Rad Abbas Missan sets out for distant, less populated regions of the marshes well before the sun’s up. Steering through the darkness, he tries to put some distance between himself and Chibaish, whose population has swelled tenfold to more than 60,000 since 2003.
But as the water level has fallen and salinity has rocketed—to 15,000 parts per million (ppm) in some areas, up from 300 to 500 ppm in the 1980s—he’s found himself more limited in his movements.
“The engine corrodes so fast, it needs regular cleaning,” he said, pausing to scrape weeds from his boat’s battered hull. “And in a lot of places it’s so shallow you have to use the paddle, which is slow and makes it difficult for us to go everywhere.”
Even with this reduced mobility, the fishing fleet of the Hammar Marshes is still hauling in roughly a hundred tons of fish a day.

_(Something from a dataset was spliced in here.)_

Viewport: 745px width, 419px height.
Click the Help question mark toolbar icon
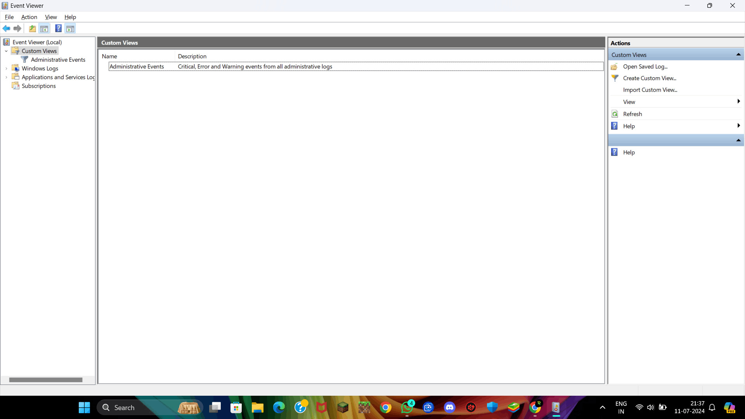tap(58, 28)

And with locals now rushing to make money before the hard summer months, Jassim Al-Asadi, who runs Nature Iraq’s local office, fears rampant overfishing will soon exact a permanent toll.

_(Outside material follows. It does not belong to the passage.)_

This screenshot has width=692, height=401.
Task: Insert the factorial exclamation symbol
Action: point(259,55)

“The lowering of the water has been miserable for fishing, but there are no other economic activities in the marshes, so people just continue as before. What else are they going to do?” he asked.
Marsh Arabs, nostalgic for the richer past, are still keen to emphasize that there have been many improvements to their lives.

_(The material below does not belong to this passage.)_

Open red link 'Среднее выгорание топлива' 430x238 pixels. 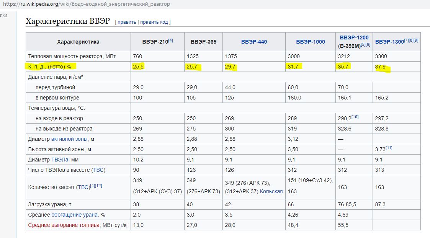click(64, 225)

“There is modern housing, there’s refrigeration, there are roads, schools. Now the boats have engines so it takes no time to get the grasses,” said Om Hussein, who supplements her family’s income by harvesting reeds to weave into mats.
But there’s no escaping the worsening water quality.
Residents once drank straight from the marshes; now they must buy from water treatment plants. Waterborne diseases, particularly those causing skin and gastrointestinal problems, are on the rise, but with no doctors near most of the isolated villages since government forces destroyed five small clinics in the early 1990s, medical care is difficult to reach.
In such circumstances, even tribal relations—which are key in a part of the world where tribal sheikhs are usually more important than government authorities—appear to have suffered on occasion partly as a consequence of the water conditions.
Locals are torn about what ought to be done (some fishermen want to march to Baghdad to draw attention to their plight), but conservationists say there’s no mystery as to how things got so bad so fast.
When the river water levels were high, the low-saline Tigris washed over the marshes, cleansed them, and pushed the salty residue into the saltier Euphrates, which flows along the western edge. “But now the Tigris is so low that the Euphrates provides most of the water in the marshes,” Nature Iraq’s Al-Asadi said, standing near two rusty barges built to ship reeds down the Euphrates to paper factories in Basra.
The central government has commissioned a detailed study on how to protect the marshes, but environmentalists are skeptical that it will lead to a solution anytime soon. “The Ministry of Water Resources does not have enough influence to enforce this on the ground,” Al-Asadi said. “These things are often theoretical. There’s an environmental law, but not even the Ministry of Environment cares for this law.”
It’s possible too that the Islamic State’s seizure of much of the middle Euphrates will further imperil the marshes. Already the jihadists have shown themselves willing to use water as a weapon by cutting off government-controlled areas. Their recent capture of the dam at Ramadi a year after they took the Fallujah dam bodes ill for downstream parts of Iraq.
In the meantime, however, life in the marshes continues apace. Having suffered massacres and an environmental catastrophe, the Marsh Arabs are accustomed to a life of struggle. No war or natural disaster, they say, will break their bond with the wetlands.
“When the water returned, we came back immediately,” said Missan, the fisherman with boat troubles. “You see, our lives are related to the water.”